During the early- to mid-1970s, as the popularity of RCA country artist Dolly Parton, rapidly grew, RCA reissued much of her earlier material in a series of compilations on the Camden label to capitalize on her more recent success. Just the Way I Am, Mine, Just Because I'm a Woman (not to be confused with Parton's 1968 debut RCA Victor solo album of the same name), and I Wish I Felt This Way at Home were all issued between 1972 and 1976, and were largely made up of lesser known material Parton had recorded for RCA Victor during the late 1960s and early '70s. As with the Presley titles, RCA also leased the reissue rights to Parton's Camden albums to Pickwick, which reissued the albums on their own label during the late 1970s.

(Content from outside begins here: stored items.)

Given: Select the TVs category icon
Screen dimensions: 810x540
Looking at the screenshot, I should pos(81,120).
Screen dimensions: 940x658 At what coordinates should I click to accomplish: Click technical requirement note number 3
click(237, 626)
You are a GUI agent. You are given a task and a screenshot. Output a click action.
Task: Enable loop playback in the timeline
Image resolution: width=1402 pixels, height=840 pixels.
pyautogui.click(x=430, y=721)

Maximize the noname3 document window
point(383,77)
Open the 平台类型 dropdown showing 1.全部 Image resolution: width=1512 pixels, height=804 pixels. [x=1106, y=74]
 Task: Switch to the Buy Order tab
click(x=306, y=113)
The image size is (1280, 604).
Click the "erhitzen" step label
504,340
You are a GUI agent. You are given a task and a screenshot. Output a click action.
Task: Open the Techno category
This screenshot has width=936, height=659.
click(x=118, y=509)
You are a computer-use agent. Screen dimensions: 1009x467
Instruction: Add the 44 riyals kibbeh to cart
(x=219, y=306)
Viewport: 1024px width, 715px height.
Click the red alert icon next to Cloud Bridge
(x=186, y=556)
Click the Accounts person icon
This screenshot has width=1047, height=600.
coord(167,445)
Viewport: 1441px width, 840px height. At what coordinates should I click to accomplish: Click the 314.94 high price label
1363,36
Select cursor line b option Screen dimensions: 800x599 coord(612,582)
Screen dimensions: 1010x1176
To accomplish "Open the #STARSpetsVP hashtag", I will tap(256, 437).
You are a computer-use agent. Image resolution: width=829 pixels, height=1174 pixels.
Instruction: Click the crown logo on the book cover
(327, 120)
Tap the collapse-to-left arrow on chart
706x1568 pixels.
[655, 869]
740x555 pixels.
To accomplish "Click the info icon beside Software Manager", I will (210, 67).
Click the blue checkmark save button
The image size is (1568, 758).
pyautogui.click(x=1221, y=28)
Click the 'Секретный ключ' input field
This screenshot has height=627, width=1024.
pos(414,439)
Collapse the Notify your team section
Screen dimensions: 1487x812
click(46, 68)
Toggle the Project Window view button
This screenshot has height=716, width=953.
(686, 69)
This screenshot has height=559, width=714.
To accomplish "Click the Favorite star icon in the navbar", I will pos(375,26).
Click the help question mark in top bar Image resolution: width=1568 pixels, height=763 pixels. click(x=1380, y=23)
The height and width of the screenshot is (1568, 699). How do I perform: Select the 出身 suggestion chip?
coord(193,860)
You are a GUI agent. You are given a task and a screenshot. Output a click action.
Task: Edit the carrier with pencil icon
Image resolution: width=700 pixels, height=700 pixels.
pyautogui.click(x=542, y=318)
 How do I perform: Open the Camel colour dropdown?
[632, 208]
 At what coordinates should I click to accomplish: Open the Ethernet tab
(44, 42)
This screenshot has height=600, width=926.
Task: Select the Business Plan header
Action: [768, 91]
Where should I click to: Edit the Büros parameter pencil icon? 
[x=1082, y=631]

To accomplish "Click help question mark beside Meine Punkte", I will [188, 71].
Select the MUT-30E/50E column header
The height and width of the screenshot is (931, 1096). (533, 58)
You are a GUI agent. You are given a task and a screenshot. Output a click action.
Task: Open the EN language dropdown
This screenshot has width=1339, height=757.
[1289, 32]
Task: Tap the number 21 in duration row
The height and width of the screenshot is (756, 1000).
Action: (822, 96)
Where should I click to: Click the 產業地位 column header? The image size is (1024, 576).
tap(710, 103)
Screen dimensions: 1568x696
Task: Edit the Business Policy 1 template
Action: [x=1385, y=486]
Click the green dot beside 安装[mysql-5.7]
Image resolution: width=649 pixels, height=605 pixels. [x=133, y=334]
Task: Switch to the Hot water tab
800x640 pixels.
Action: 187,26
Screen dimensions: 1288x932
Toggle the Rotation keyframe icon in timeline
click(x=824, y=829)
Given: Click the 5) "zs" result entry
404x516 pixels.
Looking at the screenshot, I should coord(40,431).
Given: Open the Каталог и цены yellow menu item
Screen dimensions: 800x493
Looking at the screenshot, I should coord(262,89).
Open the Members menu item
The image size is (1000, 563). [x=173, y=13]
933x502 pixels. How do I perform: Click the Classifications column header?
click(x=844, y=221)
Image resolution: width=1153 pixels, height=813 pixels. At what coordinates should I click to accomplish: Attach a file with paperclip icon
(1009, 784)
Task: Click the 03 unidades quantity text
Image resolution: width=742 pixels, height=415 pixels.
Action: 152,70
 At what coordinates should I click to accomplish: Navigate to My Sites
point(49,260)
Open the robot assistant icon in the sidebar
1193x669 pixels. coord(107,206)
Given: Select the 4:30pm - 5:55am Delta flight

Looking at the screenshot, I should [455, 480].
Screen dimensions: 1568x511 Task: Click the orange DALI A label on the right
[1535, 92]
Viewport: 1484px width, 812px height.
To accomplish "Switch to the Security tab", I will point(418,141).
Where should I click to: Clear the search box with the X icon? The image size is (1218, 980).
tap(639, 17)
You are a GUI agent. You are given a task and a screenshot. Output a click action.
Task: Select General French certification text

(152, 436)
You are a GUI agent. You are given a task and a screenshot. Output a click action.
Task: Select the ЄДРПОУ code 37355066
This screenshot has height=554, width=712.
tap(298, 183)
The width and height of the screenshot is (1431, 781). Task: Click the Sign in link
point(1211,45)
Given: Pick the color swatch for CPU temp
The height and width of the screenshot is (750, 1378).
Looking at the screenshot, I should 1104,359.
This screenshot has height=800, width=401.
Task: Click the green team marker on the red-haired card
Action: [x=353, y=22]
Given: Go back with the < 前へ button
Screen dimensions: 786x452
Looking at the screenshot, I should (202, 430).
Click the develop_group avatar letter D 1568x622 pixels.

The RCA Camden label continued well into the compact disc era, and was still active in the UK, Canada, Australia and several other countries until at least the early 21st century. Beginning in the late 1980s, RCA/BMG of Canada reissued several Camden albums on CD in the "RCA Camden Classics" series. Sony Music Entertainment, the current owner of the RCA Victor archives, continues to reissue recordings previously available on the RCA Camden label.